The Modern History of Sociology
The growth of sociology as an academic discipline in the United States coincided with the
establishment and upgrading of many universities that were including a new focus on graduate
departments and curricula on “modern subjects.” In 1876, Yale University’s William Graham
Sumner taught the first course identified as “sociology” in the United States. The University of
Chicago established the first graduate department of sociology in the United States in 1892 and
by 1910, most colleges and universities were offering sociology courses. Thirty years later, most
of these schools had established sociology departments. Sociology was first taught in high
schools in 1911.
Sociology was also growing in Germany and France during this period. However, in Europe, the
discipline suffered great setbacks as a result of World Wars I and II. Many sociologists were
killed or fled Germany and France between 1933 and the end of World War II. After World War II,
sociologists returned to Germany influenced by their studies in America. The result was that
American sociologists became the world leaders in theory and research for many years.
Sociology has grown into a diverse and dynamic discipline, experiencing a proliferation of
specialty areas. The American Sociological Association (ASA) was formed in 1905 with 115
members. By the end of 2004, it had grown to almost 14,000 members and more than 40
“sections” covering specific areas of interest. Many other countries also have large national
sociology organizations. The International Sociological Association (ISA) boasted more than 3,300
members in 2004 from 91 different countries. The ISA sponsored research committees covering
more than 50 different areas of interest, covering topics as diverse as children, aging, families,
law, emotions, sexuality, religion, mental health, peace and war, and work.
Sources
"About ASA." American Sociological Association, 2019.
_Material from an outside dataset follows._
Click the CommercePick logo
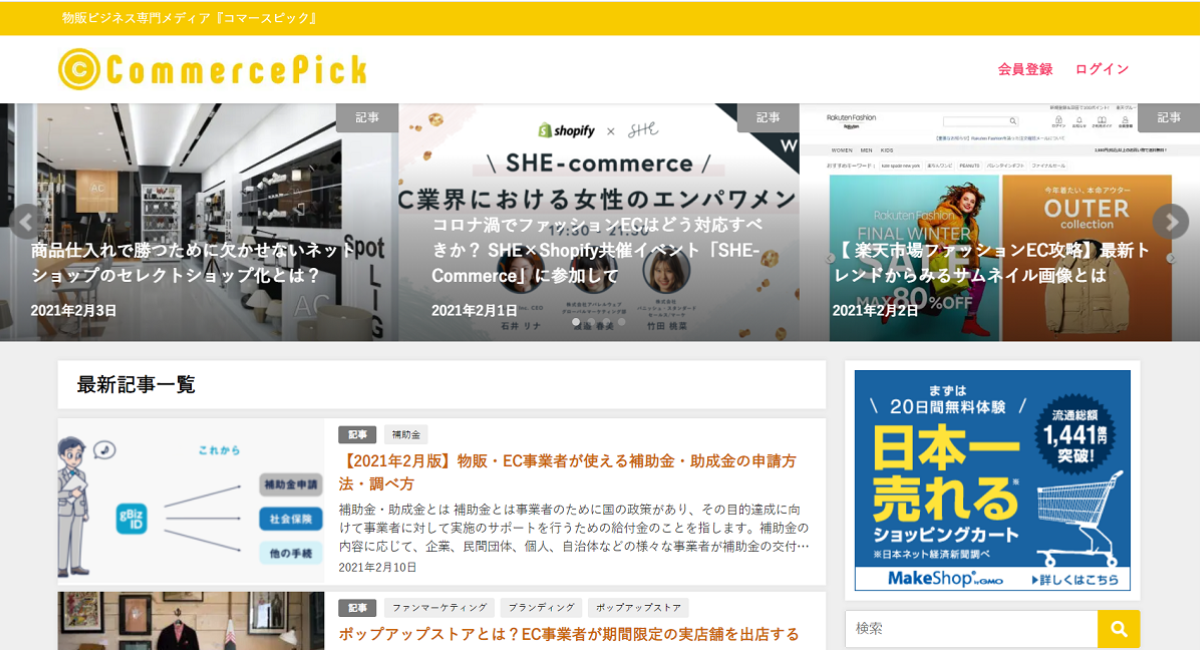 [212, 69]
"Statutes of the International Sociological Association." International Sociological Association.
HISTORY OF POLITICAL SCIENCE
Political Science is the systematic study of Politics, or the process by which governmental
decisions are made. As a famous definition puts it, politics is determining who gets what, where,
when, and how. The political scientist is an objective observer who asks questions about and
studies the effects and structures of different systems of governments.
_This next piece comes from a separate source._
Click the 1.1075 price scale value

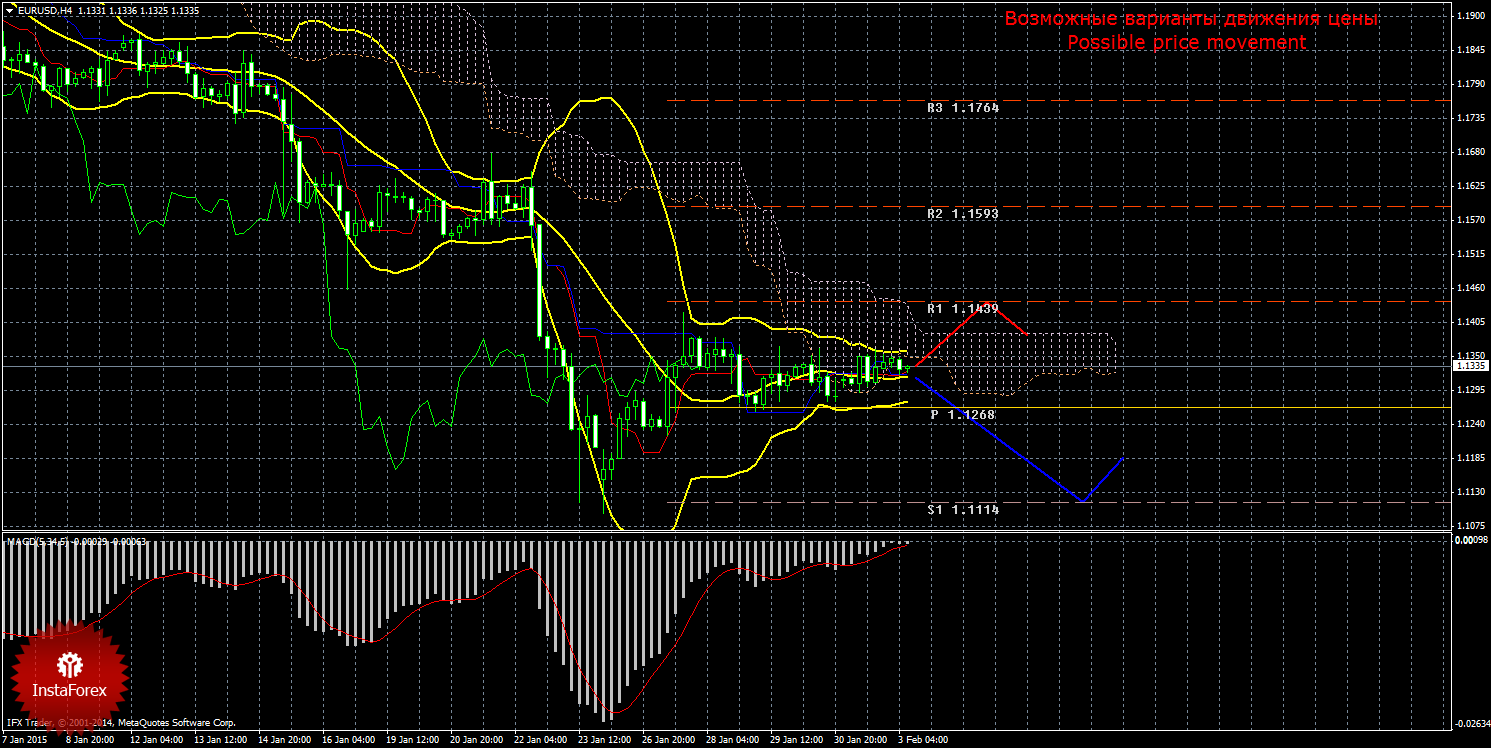point(1469,526)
A Brief History of Political Science
Political science originated with the ancient Greeks in the first century BCE. During this time,
the philosopher Plato wrote numerous dialogues about politics, asking about the nature of
justice, what constitutes good government, and what is truly best for humanity. His student
Aristotle worked in a more scientific way, observing and describing types of governments
systematically. At the start of the seventeenth century, people began to apply the methods of the
scientific revolution to politics. Thomas Hobbes, for example, employed the methods of geometry
to break government down into its most basic parts in order to understand it. In the nineteenth
century, thinkers such as Karl Marx and Max Weber used sociological methods to analyze
politics.
Political Science Today
In the last few decades, political science has become more solidly established. Political professionals work on
campaigns (as well as news shows) at all levels to help sway voters, and many elected officials analyze data to help
make policy choices. Today, many political scientists use statistics and other quantitative methods to study a variety of
issues, such as voting, Congress, and the presidency.